= Hugh Tucker (drag racer) =

Hugh Tucker is an American gasser drag racer. Tucker was the first driver to win three National Hot Rod Association (NHRA) national championships in a gas supercharged class.

== Racing career ==
Driving an Oldsmobile-powered 1928 Chevrolet, he won NHRA's A/SR (gas) national title at the NHRA Nationals, held at Indianapolis Raceway Park, in 1962. His winning pass was 11.14 seconds at 130.24 mph. At the Winternationals, he claimed the Little Eliminator win.

The next year, Tucker added a supercharger to the Oldsmobile engine. At the NHRA Nationals in Indianapolis, he again won the AA/SR national title. His winning pass there was 11.33 seconds at 133.33 mph. He also claimed Junior Eliminator at the Winternationals, over Bob Culbert.

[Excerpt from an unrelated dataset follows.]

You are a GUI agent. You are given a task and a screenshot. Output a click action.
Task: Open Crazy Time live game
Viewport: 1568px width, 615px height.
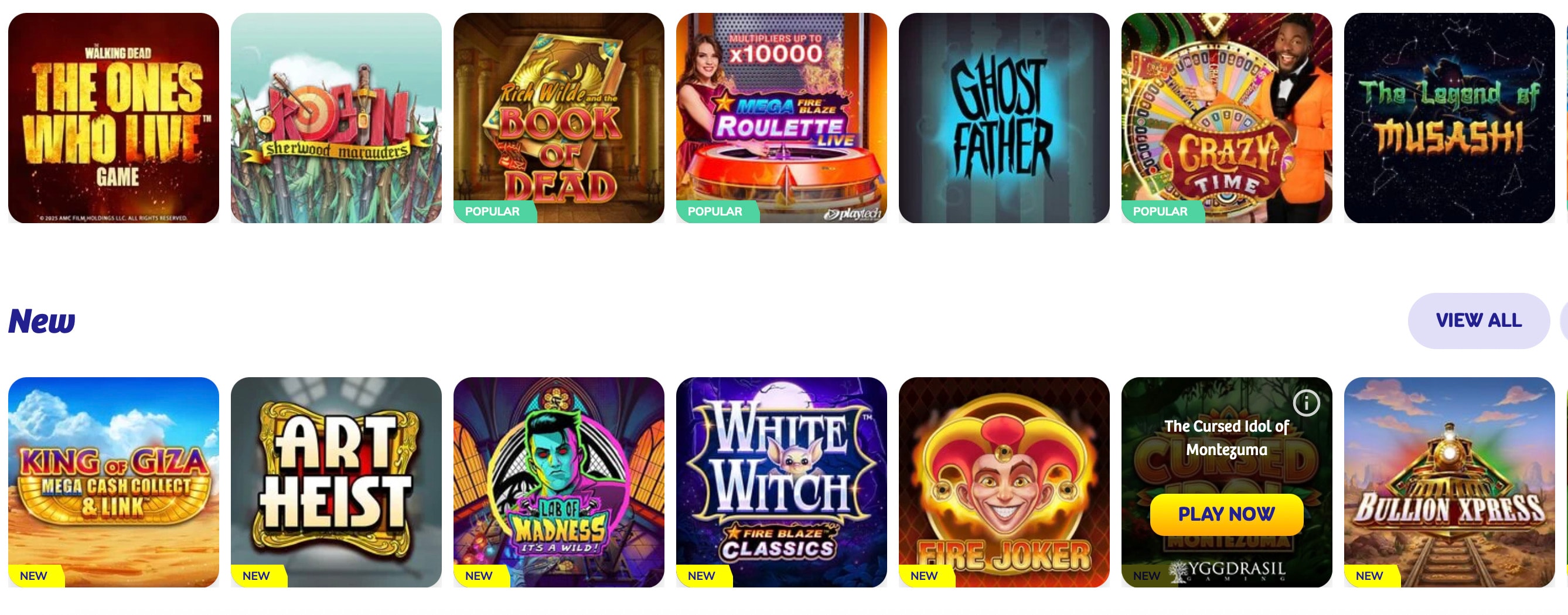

One year later, at the NHRA Nationals at Indianapolis, Tucker took a second AA/SR national title, with a pass of 11.03 seconds at 128.93 mph.

In 1966, a Chrysler hemi replaced the Oldsmobile. At the NHRA Nationals in Indianapolis, Tucker took his third (and final) AA/SR national title, with a pass of 9.75 seconds at 125.69 mph.

==Sources==
- Davis, Larry. Gasser Wars. North Branch, MN: Cartech, 2003, pp. 180–6.